# [Dataset records]
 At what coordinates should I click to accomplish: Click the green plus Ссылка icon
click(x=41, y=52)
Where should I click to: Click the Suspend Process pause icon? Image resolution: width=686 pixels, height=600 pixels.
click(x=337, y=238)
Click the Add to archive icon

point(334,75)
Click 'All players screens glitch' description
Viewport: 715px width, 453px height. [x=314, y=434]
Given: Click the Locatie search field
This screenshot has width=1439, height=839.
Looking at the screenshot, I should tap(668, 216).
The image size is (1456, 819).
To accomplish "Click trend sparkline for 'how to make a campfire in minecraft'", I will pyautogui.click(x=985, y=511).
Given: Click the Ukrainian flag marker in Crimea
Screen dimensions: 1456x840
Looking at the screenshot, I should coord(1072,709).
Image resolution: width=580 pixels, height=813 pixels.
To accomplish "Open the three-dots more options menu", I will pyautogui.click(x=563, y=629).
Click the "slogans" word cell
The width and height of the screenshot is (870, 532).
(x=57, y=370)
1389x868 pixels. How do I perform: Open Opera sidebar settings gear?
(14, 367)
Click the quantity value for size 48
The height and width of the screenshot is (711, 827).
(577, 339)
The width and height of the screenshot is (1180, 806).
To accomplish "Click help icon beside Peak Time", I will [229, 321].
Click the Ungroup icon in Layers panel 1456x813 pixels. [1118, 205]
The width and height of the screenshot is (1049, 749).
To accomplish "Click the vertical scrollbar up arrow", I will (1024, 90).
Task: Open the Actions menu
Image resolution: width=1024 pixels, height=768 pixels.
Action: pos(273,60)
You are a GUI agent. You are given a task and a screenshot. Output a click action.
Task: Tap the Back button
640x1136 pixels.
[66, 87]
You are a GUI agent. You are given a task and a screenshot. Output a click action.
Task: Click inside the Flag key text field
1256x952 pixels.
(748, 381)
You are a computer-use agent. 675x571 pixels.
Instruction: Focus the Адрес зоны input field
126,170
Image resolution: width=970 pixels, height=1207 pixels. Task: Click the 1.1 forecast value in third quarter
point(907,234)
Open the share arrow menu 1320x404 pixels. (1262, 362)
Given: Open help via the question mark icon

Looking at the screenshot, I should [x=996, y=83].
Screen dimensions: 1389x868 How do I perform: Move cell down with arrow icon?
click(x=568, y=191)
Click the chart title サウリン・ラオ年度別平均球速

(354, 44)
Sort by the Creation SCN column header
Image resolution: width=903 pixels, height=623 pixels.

# [Exercise description]
Restate all of the material exactly.

# [Task output]
 At what coordinates should I click to accomplish: Click the green plus Ссылка icon
click(x=41, y=52)
Where should I click to: Click the Suspend Process pause icon? Image resolution: width=686 pixels, height=600 pixels.
click(x=337, y=238)
Click the Add to archive icon

point(334,75)
Click 'All players screens glitch' description
Viewport: 715px width, 453px height. [x=314, y=434]
Given: Click the Locatie search field
This screenshot has width=1439, height=839.
Looking at the screenshot, I should tap(668, 216).
The image size is (1456, 819).
To accomplish "Click trend sparkline for 'how to make a campfire in minecraft'", I will pyautogui.click(x=985, y=511).
Given: Click the Ukrainian flag marker in Crimea
Screen dimensions: 1456x840
Looking at the screenshot, I should coord(1072,709).
Image resolution: width=580 pixels, height=813 pixels.
To accomplish "Open the three-dots more options menu", I will pyautogui.click(x=563, y=629).
Click the "slogans" word cell
The width and height of the screenshot is (870, 532).
(x=57, y=370)
1389x868 pixels. How do I perform: Open Opera sidebar settings gear?
(14, 367)
Click the quantity value for size 48
The height and width of the screenshot is (711, 827).
(577, 339)
The width and height of the screenshot is (1180, 806).
To accomplish "Click help icon beside Peak Time", I will [229, 321].
Click the Ungroup icon in Layers panel 1456x813 pixels. [1118, 205]
The width and height of the screenshot is (1049, 749).
To accomplish "Click the vertical scrollbar up arrow", I will (1024, 90).
Task: Open the Actions menu
Image resolution: width=1024 pixels, height=768 pixels.
Action: pos(273,60)
You are a GUI agent. You are given a task and a screenshot. Output a click action.
Task: Tap the Back button
640x1136 pixels.
[66, 87]
You are a GUI agent. You are given a task and a screenshot. Output a click action.
Task: Click inside the Flag key text field
1256x952 pixels.
(748, 381)
You are a computer-use agent. 675x571 pixels.
Instruction: Focus the Адрес зоны input field
126,170
Image resolution: width=970 pixels, height=1207 pixels. Task: Click the 1.1 forecast value in third quarter
point(907,234)
Open the share arrow menu 1320x404 pixels. (1262, 362)
Given: Open help via the question mark icon

Looking at the screenshot, I should [x=996, y=83].
Screen dimensions: 1389x868 How do I perform: Move cell down with arrow icon?
click(x=568, y=191)
Click the chart title サウリン・ラオ年度別平均球速

(354, 44)
Sort by the Creation SCN column header
Image resolution: width=903 pixels, height=623 pixels.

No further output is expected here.